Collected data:
▬▬▬▬▬▬
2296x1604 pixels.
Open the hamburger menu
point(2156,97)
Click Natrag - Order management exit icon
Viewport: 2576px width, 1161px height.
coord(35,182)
▬▬▬▬▬▬
Work item:
Would you output every entry exactly as it was written?

Finished task:
2296x1604 pixels.
Open the hamburger menu
point(2156,97)
Click Natrag - Order management exit icon
Viewport: 2576px width, 1161px height.
coord(35,182)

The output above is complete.